Introduction

The previous blog post described the results of recent tests of Faster Whisper for transcription accuracy in Transana 5.30. This post will use the same data set, focusing on the issue of transcription speed. The issue of transcription speed is more complex and nuanced than that of accuracy, as there are more factors that influence the results.

The third post in this series will look at the intersection of accuracy and speed, and suggest a plan for approaching the automated transcription of your unique media data using Faster Whisper in Transana 5.30 and later.

Results – Transcription Speed of Faster Whisper models

Faster Whisper transcription speed measures started after the transcription model was loaded, and ended when the transcript data was returned to the calling routine for processing. Processing speed is reported in seconds elapsed.

The complexity of measuring transcription speed involves taking into consideration the unique characteristics of the data files, the differences between transcription models, and issues related to computer hardware.

Files

Figure 1

Graph of Faster Whisper Processing Time by Model

Figure 1 shows the transcription time for each of our four test files averaged across computers with different hardware. Not surprisingly, different models take different amounts of time to process our files, and the longer the media file, the more time automated transcription takes across all models. Historically, there has been an intuitive relationship between model size and processing speed (as seen in the older tiny, base, small, medium, and large models, which we can still see) but newer models like distil-large-v3, large-v3-turbo, and turbo defy that pattern by being considerably faster.

Computer Hardware

There is an anomaly in the analysis of the current data that needs to be factored in when interpreting Figure 1. This becomes clear when we look deeper into the data across the different computers used to measure transcript processing speeds.
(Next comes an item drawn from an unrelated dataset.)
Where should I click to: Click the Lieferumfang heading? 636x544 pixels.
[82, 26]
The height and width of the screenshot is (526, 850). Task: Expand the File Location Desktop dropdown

The three Windows computers used for our testing have very different video cards, leading to very different results when trying to access the video card’s Graphical Processing Unit (GPU) during automated transcription.

Figure 2

Graph of Faster Whisper Processing Speed by Model and Computer

Figure 2 shows automated transcription processing times for a single data file across five computers. Two of these computers have supported GPUs, so the data was collected separately with the GPU and without it. The horizontal axis represents all Faster Whisper transcription models supported by Transana in order of average transcription speed. The vertical axis shows the number of seconds required to create the transcript.

First, let’s consider the two Macs, shown by the light and dark purple lines. Despite using different generations of Apple processors, they show nearly identical performance. Faster Whisper is not able to use GPU processing on Apple processors.

The blue line is a roughly 9 year old Windows computer that does not have a graphics card that Faster Whisper can use. It is a little slower than the Macs for the models in the middle, but shows similar performance with the fastest and slowest models.

Next, let’s look at a new custom-built Windows desktop with a newer NVidia graphics card with 8 GB of dedicated video memory. Faster Whisper processing times using this computer’s GPU are represented by the dark green line and are very fast compared to the other tests for all transcription models. The light green line shows this same computer using Faster Whisper without accessing the GPU. The results from the new computer are not much different from the older computers until we get to the Large-v2 model and the other three large, slow models, where is shows roughly a 15% speed advantage over a computer that is about 5 years older. This shows that a supported, properly configured GPU makes a huge difference in transcription processing time across all models.

Finally, let’s look at the 5-year old XPS 8940 computer, the orange and red lines. We see that the orange line, representing processing without a GPU, is pretty average for the tiny through medium models and is better than all other computers except the new custom built computer for the four largest, slowest models. The red GPU shows the 5-year old GPU provides a significant speed boost for the tiny, base, small, distil-large-v3, turbo, large-v3-turbo, and medium models, but using the GPU actually inhibits processing speed by a considerable amount for the large-v2, large-v1, large, and large-v3 models. The red GPU line actually crosses the orange CPU line, showing slower processing with a GPU than without for the large models. This was quite unexpected.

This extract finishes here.